→ **Data shown**
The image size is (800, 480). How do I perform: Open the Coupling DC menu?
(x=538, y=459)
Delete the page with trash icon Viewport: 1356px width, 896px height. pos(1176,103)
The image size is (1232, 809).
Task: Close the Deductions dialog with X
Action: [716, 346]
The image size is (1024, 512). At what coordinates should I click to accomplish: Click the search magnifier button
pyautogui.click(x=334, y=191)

→ **Task description**
Repeat all of the data exactly as given.

→ **Answer to this task**
The image size is (800, 480). How do I perform: Open the Coupling DC menu?
(x=538, y=459)
Delete the page with trash icon Viewport: 1356px width, 896px height. pos(1176,103)
The image size is (1232, 809).
Task: Close the Deductions dialog with X
Action: [716, 346]
The image size is (1024, 512). At what coordinates should I click to accomplish: Click the search magnifier button
pyautogui.click(x=334, y=191)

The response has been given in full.